## WHAT TO WORK ON
Below are records to retype exactly, except for the pictures.
[INPUT MATERIAL Boundary: Start]
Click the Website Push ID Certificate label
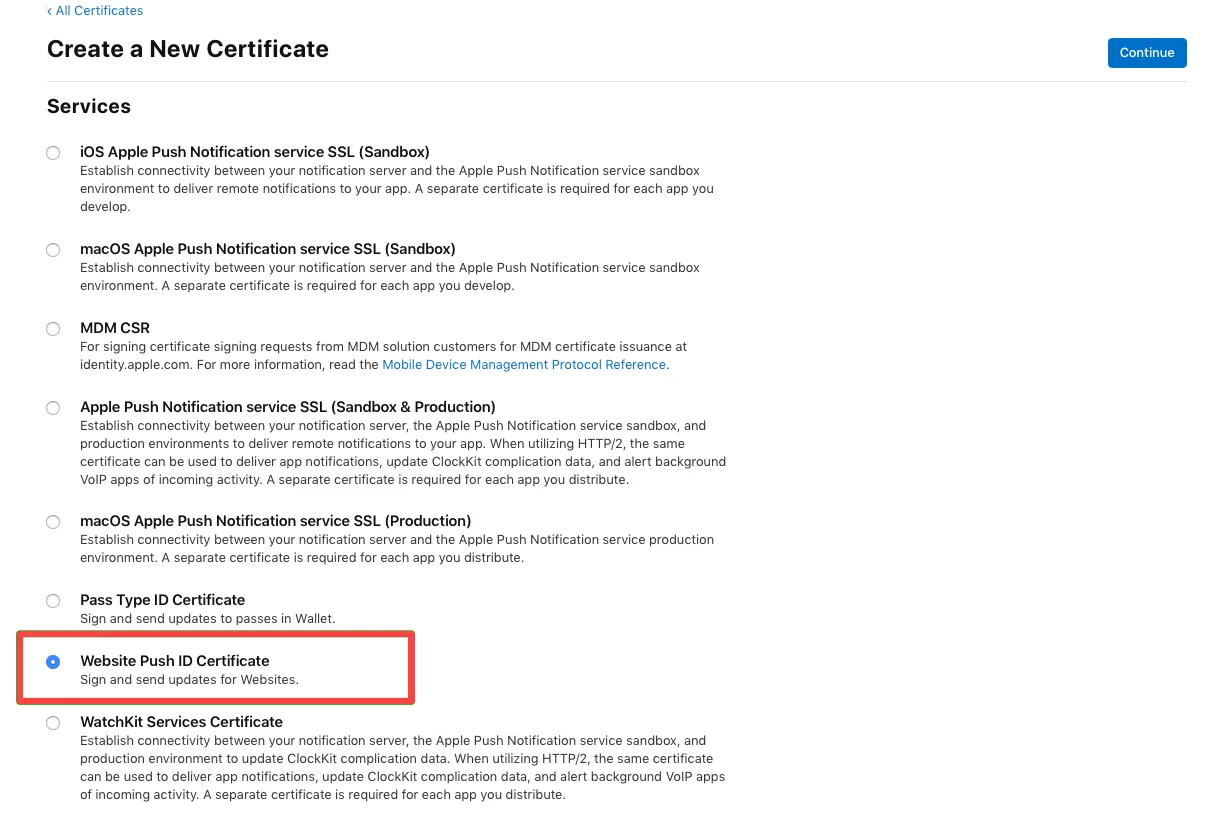Screen dimensions: 1222x820 [175, 661]

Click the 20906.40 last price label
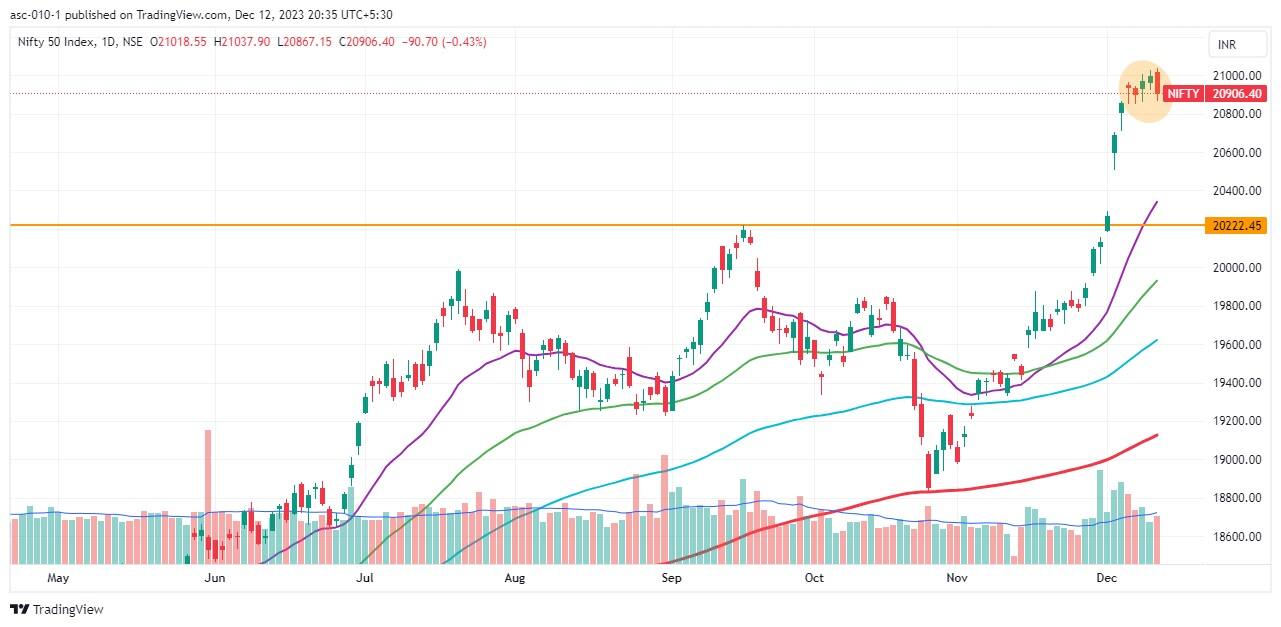(x=1237, y=94)

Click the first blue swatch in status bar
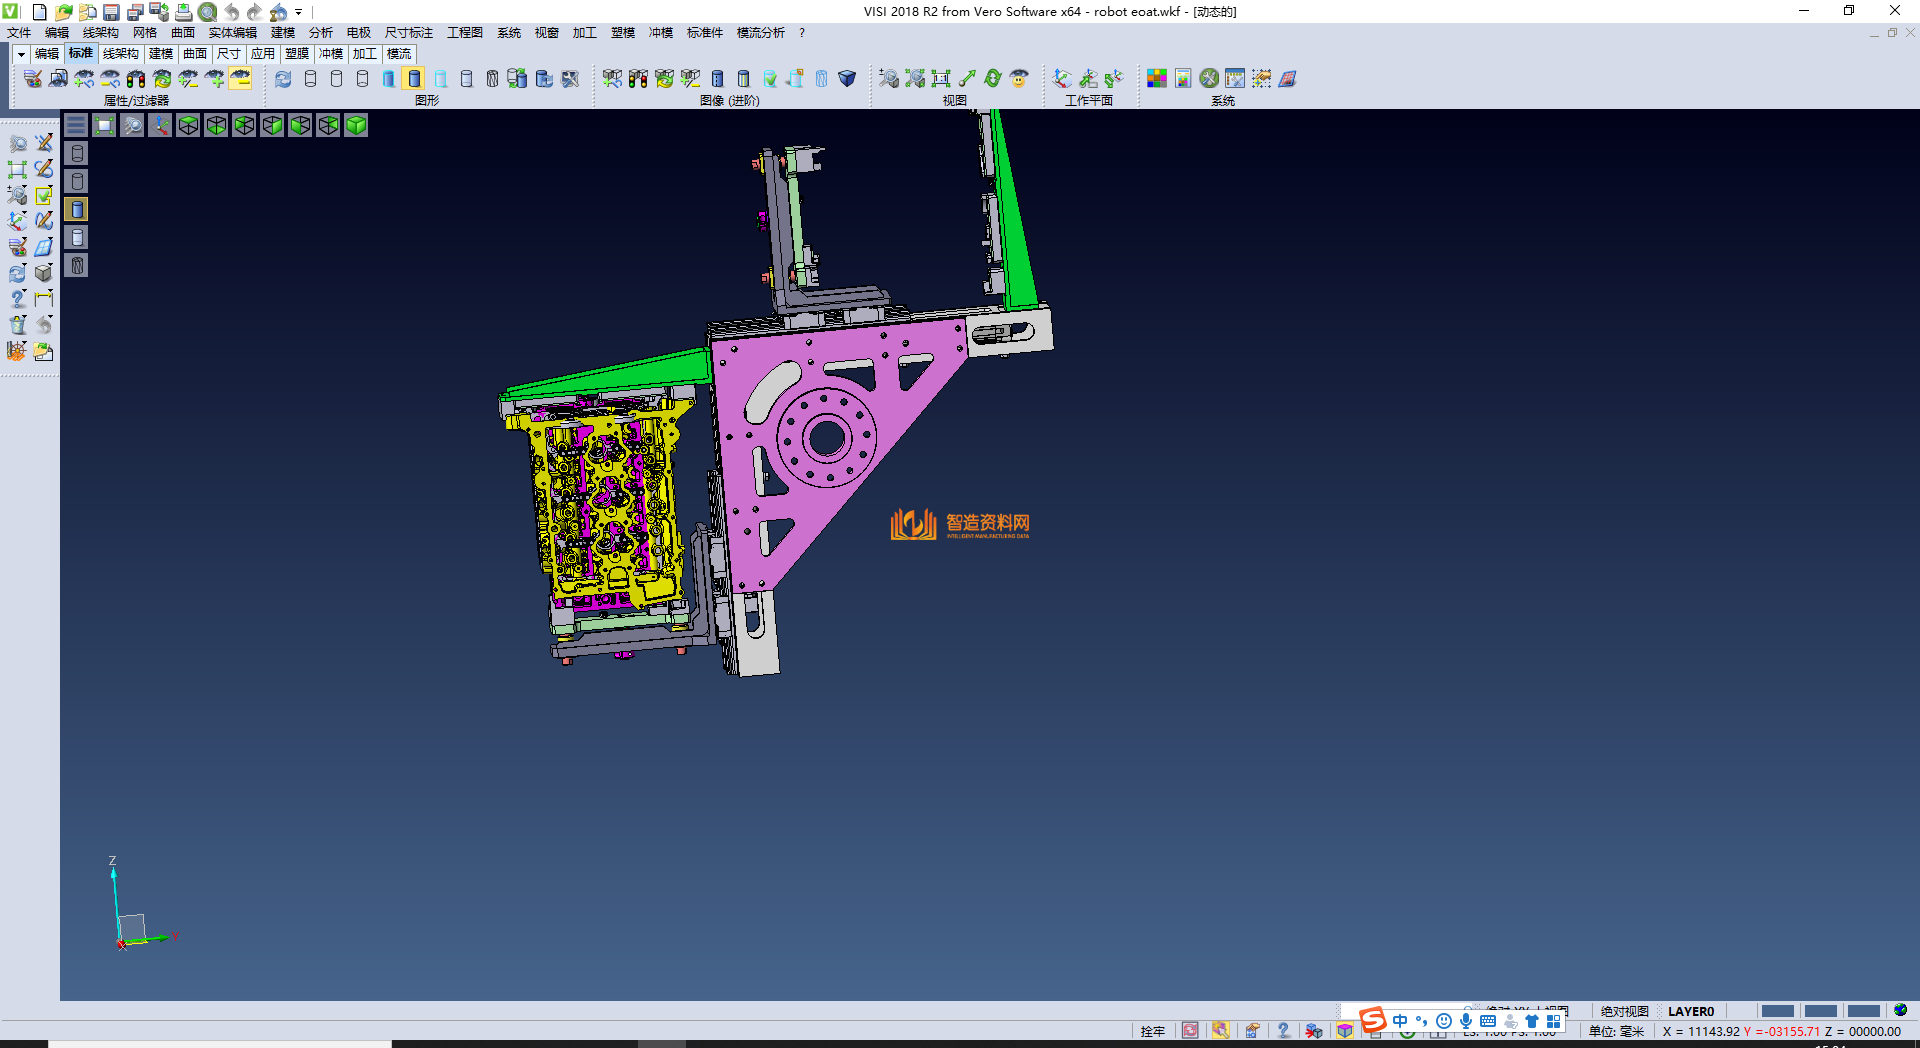pos(1777,1011)
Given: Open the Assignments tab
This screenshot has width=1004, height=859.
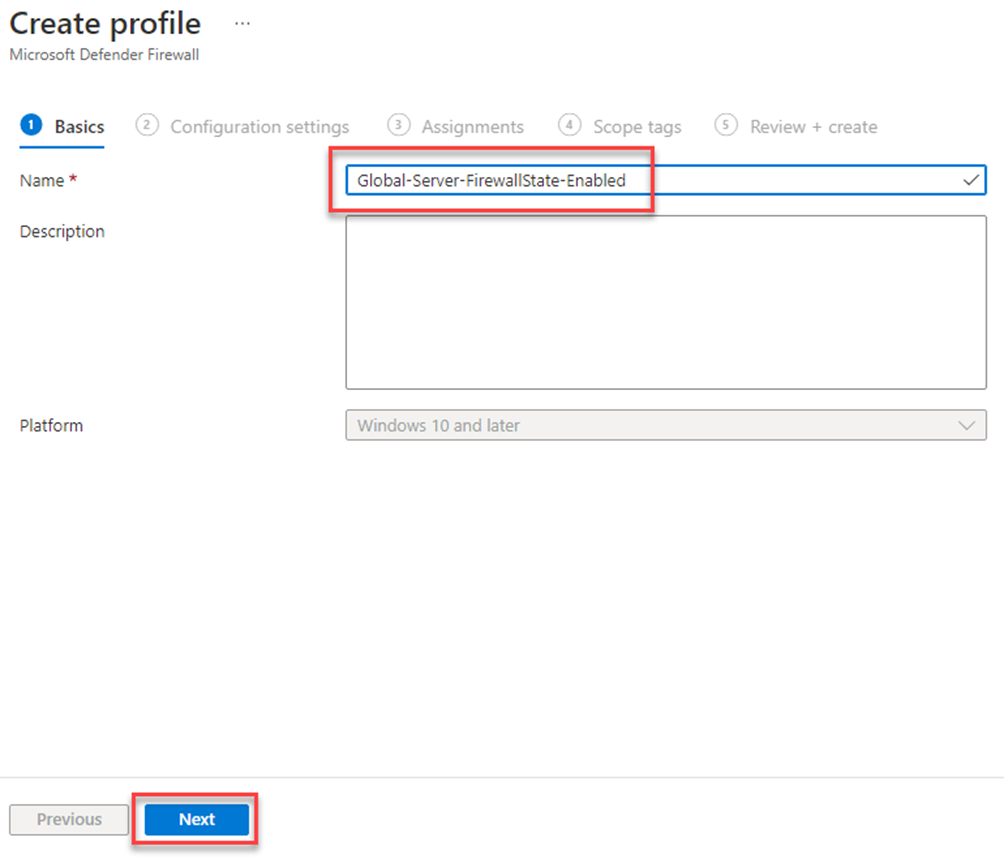Looking at the screenshot, I should point(473,127).
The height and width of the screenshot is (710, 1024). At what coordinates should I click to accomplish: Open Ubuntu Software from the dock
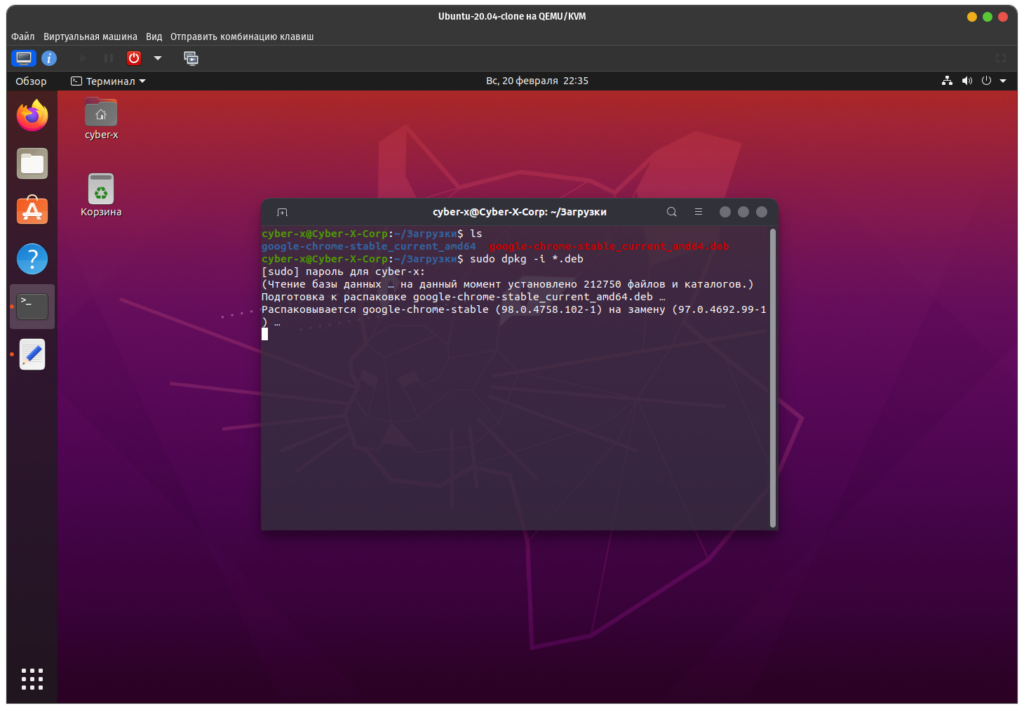(x=32, y=211)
[INPUT MATERIAL Boundary: End]
## RESULT FOR THIS EXERCISE
Click the Website Push ID Certificate label
Screen dimensions: 1222x820 [175, 661]

Click the 20906.40 last price label
(x=1237, y=94)

Click the first blue swatch in status bar
pos(1777,1011)
Given: Open the Assignments tab
This screenshot has width=1004, height=859.
Looking at the screenshot, I should point(473,127).
The height and width of the screenshot is (710, 1024). At what coordinates should I click to accomplish: Open Ubuntu Software from the dock
(x=32, y=211)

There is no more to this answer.